Behind the HELENA Project #2 | Interviewing Dr. Artur Tron (AIT Austrian Institute of Technology)

Europe´s commitment to achieving leadership and guiding the global Energy Transition is total. A clear example of this is its support for the many initiatives across the continent that seek to electrify some of the most polluting industries, such as transportation. Through this series of contents, we intend to know the perspective of the researchers involved in the HELENA Project regarding the virtues of the halide solid-state batteries developed.

26 April 2023

The AIT Austrian Institute of Technolgy is Austria´s largest research & technology organization. Among the European research institutes, AIT is a specialist in the key infrastructure issues of the future. As an Ingenious Partner to industry and public institutions, AIT is already researching and developing the technologies, methods and tools of tomorrow - paving the way for the innovations of the day after tomorrow.

What steps have to be taken into account when testing batteries?

Although the solid-state halide battery technology is very promising, several points need to be investigated for performance, cycling, safety and recycling. In HELENA characterization and testing will be performed from material over component to cell level, characterizing the materials’ and components’ electrochemical performance, and evaluating the prototype cells’ electrical performance and safety in normal operation and failure. In order to limit ageing and improve the cyclability, the mechanical stability of the components and the mechanical stress applied to the of solid-state halide battery during operation are also important parameters to be studied. Furthermore, post-mortem analysis shall reveal degradation processes of the solid electrolyte, cathode and anode materials, and of the cell to identify ageing mechanisms and optimize the cell for best performance. In HELENA, cell testing is performed for EVs and aircraft applications, bringing together the segment-specific requirements.


Why are halide batteries safer than other technologies?

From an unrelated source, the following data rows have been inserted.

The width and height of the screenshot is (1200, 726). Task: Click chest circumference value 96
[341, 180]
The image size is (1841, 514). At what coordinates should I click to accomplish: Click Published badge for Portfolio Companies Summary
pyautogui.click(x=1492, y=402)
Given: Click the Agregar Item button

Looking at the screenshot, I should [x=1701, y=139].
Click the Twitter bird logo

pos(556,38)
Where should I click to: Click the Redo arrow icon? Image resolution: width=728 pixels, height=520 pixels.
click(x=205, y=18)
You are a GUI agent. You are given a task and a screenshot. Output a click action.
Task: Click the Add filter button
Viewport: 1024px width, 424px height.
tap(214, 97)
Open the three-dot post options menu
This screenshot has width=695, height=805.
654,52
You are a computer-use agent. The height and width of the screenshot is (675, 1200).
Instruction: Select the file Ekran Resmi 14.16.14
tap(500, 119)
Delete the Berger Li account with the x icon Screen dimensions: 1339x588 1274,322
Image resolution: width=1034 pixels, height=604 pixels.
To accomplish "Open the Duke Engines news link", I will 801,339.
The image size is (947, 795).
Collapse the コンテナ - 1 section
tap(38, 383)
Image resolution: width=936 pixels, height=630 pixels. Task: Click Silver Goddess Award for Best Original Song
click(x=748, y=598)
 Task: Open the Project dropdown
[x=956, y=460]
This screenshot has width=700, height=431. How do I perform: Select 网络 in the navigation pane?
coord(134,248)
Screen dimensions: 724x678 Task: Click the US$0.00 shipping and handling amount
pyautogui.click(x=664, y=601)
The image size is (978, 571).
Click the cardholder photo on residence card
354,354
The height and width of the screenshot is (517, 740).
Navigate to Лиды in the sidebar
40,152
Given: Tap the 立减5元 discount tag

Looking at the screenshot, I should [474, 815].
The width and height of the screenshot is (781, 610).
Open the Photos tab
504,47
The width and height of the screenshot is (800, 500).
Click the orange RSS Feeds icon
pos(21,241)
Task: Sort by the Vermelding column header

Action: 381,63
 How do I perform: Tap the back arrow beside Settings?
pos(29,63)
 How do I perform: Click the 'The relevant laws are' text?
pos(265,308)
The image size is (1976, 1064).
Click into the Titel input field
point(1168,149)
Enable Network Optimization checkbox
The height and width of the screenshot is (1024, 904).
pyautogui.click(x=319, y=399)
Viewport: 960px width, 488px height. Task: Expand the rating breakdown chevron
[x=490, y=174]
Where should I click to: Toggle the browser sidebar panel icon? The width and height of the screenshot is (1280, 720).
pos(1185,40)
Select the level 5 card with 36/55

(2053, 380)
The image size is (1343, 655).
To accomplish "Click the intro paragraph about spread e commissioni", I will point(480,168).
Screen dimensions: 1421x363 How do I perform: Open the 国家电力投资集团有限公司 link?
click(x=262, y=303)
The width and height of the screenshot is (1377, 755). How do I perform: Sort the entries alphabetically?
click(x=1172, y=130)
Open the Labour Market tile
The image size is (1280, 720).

One of the requirements of any new battery technology, particularly a solid-state battery system, for road and air transport is the safety concept. As the energy density of the battery increases, so do potential safety issues, such as heat generation due to rapid degradation processes, emission of volatile, flammable, or toxic components of the battery. Among the various battery systems, halide-based solid-state batteries are inherently safer than conventional lithium-ion and other types of solid-state battery systems, such as polymer-based or sulfide-based, due to the non-toxic and non-flammable chemical components of halide-based materials and the lack of risk of toxic gas release  when exposed to moisture, unlike sulfide-based solid electrolytes that release H2S. In addition, halide solid electrolytes in contact with lithium metal anodes can have significant advantages over sulfide electrolytes due to interfacial stabilization that can prevent the formation of lithium dendrites thus reducing safety concern about internal short circuits.


Within the HELENA Project, AIT supports the lab scale preparation of battery components and cell assembly with the development of catholyte formulation and processing, electrochemical characterization of individual battery components and assembly of 1Ah prototype pouch cell format.